L’auteur met particulièrement l’accent sur la place nouvelle reconnue aux collectivités territoriales. La décentralisation, perçue jadis comme un simple démembrement, devient un laboratoire d’innovations normatives où se forgent des pratiques de contractualisation, d’appels d’offres dématérialisés et de contrôle citoyen. Les magistrats et avocats y trouveront une cartographie précise des compétences, tandis que les étudiants apprécieront la richesse des références jurisprudentielles, plus de six cents décisions résumées ou annotées.
Le prisme constitutionnel et régional
Dans une région marquée par l’essor des organisations communautaires, l’ouvrage insiste sur la valeur normative croissante des actes de la Communauté économique des États de l’Afrique centrale et de la Cour de justice de la CEMAC. Moudoudou démontre, exemples à l’appui, que l’articulation entre droit interne et normes régionales consolide la sécurité juridique des opérateurs économiques, favorisant ainsi l’attractivité du territoire congolais.
Le regard constitutionnel irrigue l’ensemble de la démonstration. De l’effet direct des droits fondamentaux à la justiciabilité des objectifs à valeur constitutionnelle, l’auteur souligne l’évolution d’un juge administratif plus audacieux dans la protection des libertés. Il y voit le signe d’un droit en quête d’équilibre, où la puissance publique conserve ses leviers d’action tout en acceptant un contrôle juridictionnel plus dense, conforme aux engagements internationaux du Congo-Brazzaville.
Vers une gouvernance publique renforcée
Au-delà du strict commentaire juridique, le professeur esquisse des pistes de réforme portant sur la dématérialisation des procédures, la professionnalisation de l’administration et la systématisation de l’évaluation des politiques publiques. Ces propositions, formulées avec prudence, s’inscrivent dans la ligne des objectifs gouvernementaux de modernisation de l’action publique et d’amélioration du climat des affaires, salués lors des dernières assises du Conseil national du numérique.
En facilitant l’accès à l’information normative, l’ouvrage participe de la transparence administrative prônée par les autorités nationales. L’auteur rappelle que la diffusion d’une culture juridique partagée demeure une condition sine qua non de la reddition des comptes, instrument crucial pour la confiance entre gouvernants et gouvernés.

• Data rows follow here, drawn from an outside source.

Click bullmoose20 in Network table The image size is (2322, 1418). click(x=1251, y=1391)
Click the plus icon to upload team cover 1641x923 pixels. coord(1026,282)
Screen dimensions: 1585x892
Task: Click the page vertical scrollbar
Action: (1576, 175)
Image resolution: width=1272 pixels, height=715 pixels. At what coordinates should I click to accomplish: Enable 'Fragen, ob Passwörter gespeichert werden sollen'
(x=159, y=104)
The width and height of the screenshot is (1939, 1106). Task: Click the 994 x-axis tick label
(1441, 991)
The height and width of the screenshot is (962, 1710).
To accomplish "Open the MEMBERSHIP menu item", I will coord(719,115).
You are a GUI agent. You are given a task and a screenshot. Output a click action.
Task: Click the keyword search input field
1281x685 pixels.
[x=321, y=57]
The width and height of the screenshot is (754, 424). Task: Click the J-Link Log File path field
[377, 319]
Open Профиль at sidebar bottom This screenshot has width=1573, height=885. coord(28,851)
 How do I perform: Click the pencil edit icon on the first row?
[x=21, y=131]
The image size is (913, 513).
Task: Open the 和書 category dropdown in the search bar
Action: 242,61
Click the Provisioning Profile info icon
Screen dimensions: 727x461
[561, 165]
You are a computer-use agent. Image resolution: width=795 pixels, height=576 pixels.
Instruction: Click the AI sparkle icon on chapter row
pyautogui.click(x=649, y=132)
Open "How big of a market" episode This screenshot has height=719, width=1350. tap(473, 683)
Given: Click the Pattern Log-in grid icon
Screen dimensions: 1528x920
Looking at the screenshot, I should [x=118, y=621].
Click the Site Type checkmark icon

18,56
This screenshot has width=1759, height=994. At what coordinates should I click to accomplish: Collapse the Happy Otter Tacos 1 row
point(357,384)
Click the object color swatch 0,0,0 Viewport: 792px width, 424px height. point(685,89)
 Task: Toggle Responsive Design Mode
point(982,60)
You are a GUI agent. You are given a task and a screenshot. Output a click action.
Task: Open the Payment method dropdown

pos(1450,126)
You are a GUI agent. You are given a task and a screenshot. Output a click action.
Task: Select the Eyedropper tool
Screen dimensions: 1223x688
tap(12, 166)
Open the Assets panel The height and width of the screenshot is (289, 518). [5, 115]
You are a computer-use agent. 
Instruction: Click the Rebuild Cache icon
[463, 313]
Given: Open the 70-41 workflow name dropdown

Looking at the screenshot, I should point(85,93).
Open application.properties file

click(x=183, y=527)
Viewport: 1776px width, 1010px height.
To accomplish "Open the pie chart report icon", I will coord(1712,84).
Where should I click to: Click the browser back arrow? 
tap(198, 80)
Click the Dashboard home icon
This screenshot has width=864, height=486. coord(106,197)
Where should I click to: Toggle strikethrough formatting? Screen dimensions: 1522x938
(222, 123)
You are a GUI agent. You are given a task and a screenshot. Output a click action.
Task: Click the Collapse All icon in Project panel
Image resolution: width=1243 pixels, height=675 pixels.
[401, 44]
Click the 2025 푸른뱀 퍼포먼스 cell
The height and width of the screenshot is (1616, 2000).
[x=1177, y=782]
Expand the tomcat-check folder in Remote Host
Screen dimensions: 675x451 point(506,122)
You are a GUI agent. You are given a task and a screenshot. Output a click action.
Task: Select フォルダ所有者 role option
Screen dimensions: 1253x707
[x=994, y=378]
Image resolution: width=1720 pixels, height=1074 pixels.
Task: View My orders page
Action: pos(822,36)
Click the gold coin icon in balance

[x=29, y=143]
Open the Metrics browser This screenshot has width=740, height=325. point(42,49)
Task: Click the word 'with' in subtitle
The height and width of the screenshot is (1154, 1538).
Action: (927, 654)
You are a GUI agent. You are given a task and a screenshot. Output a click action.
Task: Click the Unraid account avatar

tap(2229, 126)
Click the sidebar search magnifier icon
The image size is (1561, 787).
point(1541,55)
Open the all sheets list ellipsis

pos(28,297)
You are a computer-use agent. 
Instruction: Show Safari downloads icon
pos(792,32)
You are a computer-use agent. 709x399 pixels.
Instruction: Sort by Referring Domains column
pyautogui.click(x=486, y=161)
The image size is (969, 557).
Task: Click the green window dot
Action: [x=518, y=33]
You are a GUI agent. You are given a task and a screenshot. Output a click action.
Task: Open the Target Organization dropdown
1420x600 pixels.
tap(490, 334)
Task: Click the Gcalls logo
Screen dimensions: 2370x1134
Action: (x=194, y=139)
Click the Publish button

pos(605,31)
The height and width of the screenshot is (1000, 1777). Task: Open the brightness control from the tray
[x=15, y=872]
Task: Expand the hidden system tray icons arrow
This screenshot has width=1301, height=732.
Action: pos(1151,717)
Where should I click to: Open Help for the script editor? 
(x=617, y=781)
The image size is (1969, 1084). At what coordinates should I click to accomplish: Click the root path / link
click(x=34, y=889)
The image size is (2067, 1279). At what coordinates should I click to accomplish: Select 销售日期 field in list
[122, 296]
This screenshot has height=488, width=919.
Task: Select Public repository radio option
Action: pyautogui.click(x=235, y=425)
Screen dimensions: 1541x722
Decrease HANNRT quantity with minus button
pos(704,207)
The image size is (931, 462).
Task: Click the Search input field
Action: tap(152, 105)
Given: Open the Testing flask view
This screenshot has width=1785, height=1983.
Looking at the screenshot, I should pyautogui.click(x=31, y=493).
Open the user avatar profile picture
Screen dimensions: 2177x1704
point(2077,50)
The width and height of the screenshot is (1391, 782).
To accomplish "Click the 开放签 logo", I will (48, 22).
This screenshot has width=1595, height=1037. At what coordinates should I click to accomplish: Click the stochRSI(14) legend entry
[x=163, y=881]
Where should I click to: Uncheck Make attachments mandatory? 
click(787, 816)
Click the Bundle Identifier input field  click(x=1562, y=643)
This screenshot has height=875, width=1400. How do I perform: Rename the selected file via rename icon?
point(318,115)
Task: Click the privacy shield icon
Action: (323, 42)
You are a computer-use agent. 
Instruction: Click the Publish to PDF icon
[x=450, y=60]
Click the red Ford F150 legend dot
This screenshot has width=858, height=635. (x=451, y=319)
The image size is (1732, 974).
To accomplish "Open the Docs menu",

Un outil pour la relève juridique congolaise
Les enseignants de droit public voient dans cette seconde édition un support d’apprentissage apte à renforcer les capacités analytiques des étudiants. Pour la jeune génération, habituée aux ressources numériques, la densité doctrinale de l’ouvrage n’est pas un obstacle mais une incitation à la recherche approfondie, d’autant que chaque chapitre s’achève sur des questions-clés propices aux séminaires.
Placide Moudoudou confie, dans les dernières pages, que « le droit administratif doit rester vivant, habité par ceux qui le pratiquent autant que par ceux qui l’étudient ». La formule résume la philosophie de ce travail : offrir une boussole conceptuelle aux futurs cadres du pays, afin qu’ils œuvrent à la consolidation de l’État de droit et à l’optimisation des services publics, priorité constante des autorités congolaises.
Épilogue d’une mutation juridique en marche
En refermant le livre, le lecteur mesure la trajectoire parcourue par le droit administratif congolais, passé d’un droit de privilège à un droit d’équilibre. Le propos reste mesuré : l’auteur sait que chaque avancée appelle un effort constant de mise en œuvre. Néanmoins, l’esquisse d’un cadre normatif plus inclusif, conjuguée à la volonté politique réaffirmée de moderniser les institutions, annonce une dynamique durable.
« Droit administratif congolais » édition 2023 se lit ainsi comme le miroir d’une société désireuse d’unir stabilité et ouverture, efficacité et garantie des droits. En cela, il répond aux attentes d’un public varié et confirme la place du professeur Moudoudou parmi les voix qui comptent dans le débat doctrinal d’Afrique centrale.